Instructions to follow
Print out every entry that follows, exactly as written.

#### Task input

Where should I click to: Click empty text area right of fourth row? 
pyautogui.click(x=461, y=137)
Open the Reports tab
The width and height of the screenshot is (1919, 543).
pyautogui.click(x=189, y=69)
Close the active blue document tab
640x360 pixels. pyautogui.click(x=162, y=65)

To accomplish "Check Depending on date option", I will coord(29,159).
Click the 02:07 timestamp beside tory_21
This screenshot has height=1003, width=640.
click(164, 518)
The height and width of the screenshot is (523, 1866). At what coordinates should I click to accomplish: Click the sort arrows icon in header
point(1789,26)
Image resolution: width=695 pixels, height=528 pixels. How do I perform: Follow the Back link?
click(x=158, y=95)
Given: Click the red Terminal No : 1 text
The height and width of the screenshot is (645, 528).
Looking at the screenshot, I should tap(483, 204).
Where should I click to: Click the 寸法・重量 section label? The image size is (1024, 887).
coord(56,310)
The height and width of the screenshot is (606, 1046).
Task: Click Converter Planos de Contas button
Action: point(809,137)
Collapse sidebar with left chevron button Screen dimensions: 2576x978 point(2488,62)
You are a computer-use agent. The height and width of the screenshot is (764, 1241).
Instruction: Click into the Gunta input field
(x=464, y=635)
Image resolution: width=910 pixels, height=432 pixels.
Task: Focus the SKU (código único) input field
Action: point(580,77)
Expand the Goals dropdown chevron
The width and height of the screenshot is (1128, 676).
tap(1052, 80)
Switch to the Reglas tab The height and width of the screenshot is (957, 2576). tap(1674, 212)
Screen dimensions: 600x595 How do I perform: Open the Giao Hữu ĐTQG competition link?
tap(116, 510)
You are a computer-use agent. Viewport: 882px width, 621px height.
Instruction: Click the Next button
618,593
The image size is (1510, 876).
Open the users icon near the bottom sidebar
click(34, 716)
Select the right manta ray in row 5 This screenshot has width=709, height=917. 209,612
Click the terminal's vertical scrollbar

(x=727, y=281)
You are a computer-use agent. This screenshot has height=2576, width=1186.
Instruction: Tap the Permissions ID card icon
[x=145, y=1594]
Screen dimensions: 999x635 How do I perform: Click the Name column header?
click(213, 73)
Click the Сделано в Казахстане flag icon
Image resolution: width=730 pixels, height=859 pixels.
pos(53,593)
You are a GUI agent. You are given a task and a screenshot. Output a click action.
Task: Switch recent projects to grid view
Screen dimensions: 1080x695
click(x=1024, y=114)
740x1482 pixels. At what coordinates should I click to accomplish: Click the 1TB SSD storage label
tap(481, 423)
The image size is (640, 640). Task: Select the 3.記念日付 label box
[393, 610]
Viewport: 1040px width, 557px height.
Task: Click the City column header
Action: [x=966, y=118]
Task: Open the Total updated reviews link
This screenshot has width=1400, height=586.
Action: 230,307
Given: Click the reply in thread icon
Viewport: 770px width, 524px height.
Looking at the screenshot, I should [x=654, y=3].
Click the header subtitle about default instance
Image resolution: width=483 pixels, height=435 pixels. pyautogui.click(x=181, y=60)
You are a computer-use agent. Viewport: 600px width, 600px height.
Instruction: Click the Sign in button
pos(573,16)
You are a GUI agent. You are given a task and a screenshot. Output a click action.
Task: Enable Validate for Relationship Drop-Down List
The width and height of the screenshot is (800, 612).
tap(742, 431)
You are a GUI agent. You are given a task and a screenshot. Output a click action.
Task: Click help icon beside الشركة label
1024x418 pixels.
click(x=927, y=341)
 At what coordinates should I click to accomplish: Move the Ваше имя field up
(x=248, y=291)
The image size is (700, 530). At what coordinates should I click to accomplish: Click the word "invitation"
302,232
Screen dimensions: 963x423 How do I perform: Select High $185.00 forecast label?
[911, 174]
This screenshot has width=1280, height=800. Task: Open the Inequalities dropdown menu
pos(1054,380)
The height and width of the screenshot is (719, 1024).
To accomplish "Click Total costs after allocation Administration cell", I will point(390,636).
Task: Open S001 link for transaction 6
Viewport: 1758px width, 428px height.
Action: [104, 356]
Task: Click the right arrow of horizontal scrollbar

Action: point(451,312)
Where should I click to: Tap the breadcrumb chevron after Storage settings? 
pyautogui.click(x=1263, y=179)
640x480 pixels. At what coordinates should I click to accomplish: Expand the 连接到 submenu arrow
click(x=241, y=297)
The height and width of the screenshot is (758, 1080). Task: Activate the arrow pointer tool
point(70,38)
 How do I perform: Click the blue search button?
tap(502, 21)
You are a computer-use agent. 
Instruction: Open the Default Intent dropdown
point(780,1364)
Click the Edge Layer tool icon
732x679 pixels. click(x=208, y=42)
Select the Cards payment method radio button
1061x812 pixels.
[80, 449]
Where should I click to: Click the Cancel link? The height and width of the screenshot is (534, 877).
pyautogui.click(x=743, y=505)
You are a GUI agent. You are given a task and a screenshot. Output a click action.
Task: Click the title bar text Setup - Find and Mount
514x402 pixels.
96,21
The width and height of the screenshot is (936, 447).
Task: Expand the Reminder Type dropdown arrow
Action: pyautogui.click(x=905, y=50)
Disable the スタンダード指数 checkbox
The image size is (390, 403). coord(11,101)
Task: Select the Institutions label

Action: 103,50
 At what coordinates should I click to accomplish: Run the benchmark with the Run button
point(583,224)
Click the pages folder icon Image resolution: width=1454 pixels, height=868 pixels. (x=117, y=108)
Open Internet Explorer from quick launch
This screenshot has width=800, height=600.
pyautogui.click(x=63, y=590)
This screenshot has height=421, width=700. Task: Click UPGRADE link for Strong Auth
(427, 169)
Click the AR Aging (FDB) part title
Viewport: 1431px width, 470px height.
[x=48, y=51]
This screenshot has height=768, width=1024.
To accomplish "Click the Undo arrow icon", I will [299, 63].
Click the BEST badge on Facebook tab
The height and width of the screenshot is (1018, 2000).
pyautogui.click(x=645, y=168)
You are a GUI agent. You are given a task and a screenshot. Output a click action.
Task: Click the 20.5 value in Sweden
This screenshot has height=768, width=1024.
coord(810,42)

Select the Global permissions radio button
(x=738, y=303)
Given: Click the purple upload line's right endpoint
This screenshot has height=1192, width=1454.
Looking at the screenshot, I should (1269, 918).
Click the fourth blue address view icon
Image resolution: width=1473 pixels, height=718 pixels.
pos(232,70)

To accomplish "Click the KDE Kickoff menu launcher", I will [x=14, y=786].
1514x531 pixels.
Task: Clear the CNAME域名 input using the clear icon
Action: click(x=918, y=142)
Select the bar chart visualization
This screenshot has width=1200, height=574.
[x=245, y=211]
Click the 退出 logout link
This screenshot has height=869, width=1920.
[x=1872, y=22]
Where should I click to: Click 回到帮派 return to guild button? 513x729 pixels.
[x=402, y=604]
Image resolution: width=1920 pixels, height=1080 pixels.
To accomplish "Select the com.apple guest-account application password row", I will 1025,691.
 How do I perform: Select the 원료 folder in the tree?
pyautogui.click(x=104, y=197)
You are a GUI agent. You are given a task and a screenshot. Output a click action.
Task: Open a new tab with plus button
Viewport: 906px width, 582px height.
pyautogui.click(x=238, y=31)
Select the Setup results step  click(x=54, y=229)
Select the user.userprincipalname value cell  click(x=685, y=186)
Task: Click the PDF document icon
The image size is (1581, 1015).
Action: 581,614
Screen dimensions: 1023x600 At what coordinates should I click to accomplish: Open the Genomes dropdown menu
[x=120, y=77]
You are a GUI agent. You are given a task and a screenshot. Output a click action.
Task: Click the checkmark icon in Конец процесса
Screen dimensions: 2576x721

########

Exercise response
Where should I click to: Click empty text area right of fourth row? 
pyautogui.click(x=461, y=137)
Open the Reports tab
The width and height of the screenshot is (1919, 543).
pyautogui.click(x=189, y=69)
Close the active blue document tab
640x360 pixels. pyautogui.click(x=162, y=65)

To accomplish "Check Depending on date option", I will coord(29,159).
Click the 02:07 timestamp beside tory_21
This screenshot has height=1003, width=640.
click(164, 518)
The height and width of the screenshot is (523, 1866). At what coordinates should I click to accomplish: Click the sort arrows icon in header
point(1789,26)
Image resolution: width=695 pixels, height=528 pixels. How do I perform: Follow the Back link?
click(x=158, y=95)
Given: Click the red Terminal No : 1 text
The height and width of the screenshot is (645, 528).
Looking at the screenshot, I should tap(483, 204).
Where should I click to: Click the 寸法・重量 section label? The image size is (1024, 887).
coord(56,310)
The height and width of the screenshot is (606, 1046).
Task: Click Converter Planos de Contas button
Action: point(809,137)
Collapse sidebar with left chevron button Screen dimensions: 2576x978 point(2488,62)
You are a computer-use agent. The height and width of the screenshot is (764, 1241).
Instruction: Click into the Gunta input field
(x=464, y=635)
Image resolution: width=910 pixels, height=432 pixels.
Task: Focus the SKU (código único) input field
Action: point(580,77)
Expand the Goals dropdown chevron
The width and height of the screenshot is (1128, 676).
tap(1052, 80)
Switch to the Reglas tab The height and width of the screenshot is (957, 2576). tap(1674, 212)
Screen dimensions: 600x595 How do I perform: Open the Giao Hữu ĐTQG competition link?
tap(116, 510)
You are a computer-use agent. Viewport: 882px width, 621px height.
Instruction: Click the Next button
618,593
The image size is (1510, 876).
Open the users icon near the bottom sidebar
click(34, 716)
Select the right manta ray in row 5 This screenshot has width=709, height=917. 209,612
Click the terminal's vertical scrollbar

(x=727, y=281)
You are a computer-use agent. This screenshot has height=2576, width=1186.
Instruction: Tap the Permissions ID card icon
[x=145, y=1594]
Screen dimensions: 999x635 How do I perform: Click the Name column header?
click(213, 73)
Click the Сделано в Казахстане flag icon
Image resolution: width=730 pixels, height=859 pixels.
pos(53,593)
You are a GUI agent. You are given a task and a screenshot. Output a click action.
Task: Switch recent projects to grid view
Screen dimensions: 1080x695
click(x=1024, y=114)
740x1482 pixels. At what coordinates should I click to accomplish: Click the 1TB SSD storage label
tap(481, 423)
The image size is (640, 640). Task: Select the 3.記念日付 label box
[393, 610]
Viewport: 1040px width, 557px height.
Task: Click the City column header
Action: [x=966, y=118]
Task: Open the Total updated reviews link
This screenshot has width=1400, height=586.
Action: 230,307
Given: Click the reply in thread icon
Viewport: 770px width, 524px height.
Looking at the screenshot, I should [x=654, y=3].
Click the header subtitle about default instance
Image resolution: width=483 pixels, height=435 pixels. pyautogui.click(x=181, y=60)
You are a computer-use agent. Viewport: 600px width, 600px height.
Instruction: Click the Sign in button
pos(573,16)
You are a GUI agent. You are given a task and a screenshot. Output a click action.
Task: Enable Validate for Relationship Drop-Down List
The width and height of the screenshot is (800, 612).
tap(742, 431)
You are a GUI agent. You are given a task and a screenshot. Output a click action.
Task: Click help icon beside الشركة label
1024x418 pixels.
click(x=927, y=341)
 At what coordinates should I click to accomplish: Move the Ваше имя field up
(x=248, y=291)
The image size is (700, 530). At what coordinates should I click to accomplish: Click the word "invitation"
302,232
Screen dimensions: 963x423 How do I perform: Select High $185.00 forecast label?
[911, 174]
This screenshot has width=1280, height=800. Task: Open the Inequalities dropdown menu
pos(1054,380)
The height and width of the screenshot is (719, 1024).
To accomplish "Click Total costs after allocation Administration cell", I will point(390,636).
Task: Open S001 link for transaction 6
Viewport: 1758px width, 428px height.
Action: [104, 356]
Task: Click the right arrow of horizontal scrollbar

Action: point(451,312)
Where should I click to: Tap the breadcrumb chevron after Storage settings? 
pyautogui.click(x=1263, y=179)
640x480 pixels. At what coordinates should I click to accomplish: Expand the 连接到 submenu arrow
click(x=241, y=297)
The height and width of the screenshot is (758, 1080). Task: Activate the arrow pointer tool
point(70,38)
 How do I perform: Click the blue search button?
tap(502, 21)
You are a computer-use agent. 
Instruction: Open the Default Intent dropdown
point(780,1364)
Click the Edge Layer tool icon
732x679 pixels. click(x=208, y=42)
Select the Cards payment method radio button
1061x812 pixels.
[80, 449]
Where should I click to: Click the Cancel link? The height and width of the screenshot is (534, 877).
pyautogui.click(x=743, y=505)
You are a GUI agent. You are given a task and a screenshot. Output a click action.
Task: Click the title bar text Setup - Find and Mount
514x402 pixels.
96,21
The width and height of the screenshot is (936, 447).
Task: Expand the Reminder Type dropdown arrow
Action: pyautogui.click(x=905, y=50)
Disable the スタンダード指数 checkbox
The image size is (390, 403). coord(11,101)
Task: Select the Institutions label

Action: 103,50
 At what coordinates should I click to accomplish: Run the benchmark with the Run button
point(583,224)
Click the pages folder icon Image resolution: width=1454 pixels, height=868 pixels. (x=117, y=108)
Open Internet Explorer from quick launch
This screenshot has width=800, height=600.
pyautogui.click(x=63, y=590)
This screenshot has height=421, width=700. Task: Click UPGRADE link for Strong Auth
(427, 169)
Click the AR Aging (FDB) part title
Viewport: 1431px width, 470px height.
[x=48, y=51]
This screenshot has height=768, width=1024.
To accomplish "Click the Undo arrow icon", I will [299, 63].
Click the BEST badge on Facebook tab
The height and width of the screenshot is (1018, 2000).
pyautogui.click(x=645, y=168)
You are a GUI agent. You are given a task and a screenshot. Output a click action.
Task: Click the 20.5 value in Sweden
This screenshot has height=768, width=1024.
coord(810,42)

Select the Global permissions radio button
(x=738, y=303)
Given: Click the purple upload line's right endpoint
This screenshot has height=1192, width=1454.
Looking at the screenshot, I should (1269, 918).
Click the fourth blue address view icon
Image resolution: width=1473 pixels, height=718 pixels.
pos(232,70)

To accomplish "Click the KDE Kickoff menu launcher", I will [x=14, y=786].
1514x531 pixels.
Task: Clear the CNAME域名 input using the clear icon
Action: click(x=918, y=142)
Select the bar chart visualization
This screenshot has width=1200, height=574.
[x=245, y=211]
Click the 退出 logout link
This screenshot has height=869, width=1920.
[x=1872, y=22]
Where should I click to: Click 回到帮派 return to guild button? 513x729 pixels.
[x=402, y=604]
Image resolution: width=1920 pixels, height=1080 pixels.
To accomplish "Select the com.apple guest-account application password row", I will 1025,691.
 How do I perform: Select the 원료 folder in the tree?
pyautogui.click(x=104, y=197)
You are a GUI agent. You are given a task and a screenshot. Output a click action.
Task: Open a new tab with plus button
Viewport: 906px width, 582px height.
pyautogui.click(x=238, y=31)
Select the Setup results step  click(x=54, y=229)
Select the user.userprincipalname value cell  click(x=685, y=186)
Task: Click the PDF document icon
The image size is (1581, 1015).
Action: 581,614
Screen dimensions: 1023x600 At what coordinates should I click to accomplish: Open the Genomes dropdown menu
[x=120, y=77]
You are a GUI agent. You are given a task and a screenshot. Output a click action.
Task: Click the checkmark icon in Конец процесса
Screen dimensions: 2576x721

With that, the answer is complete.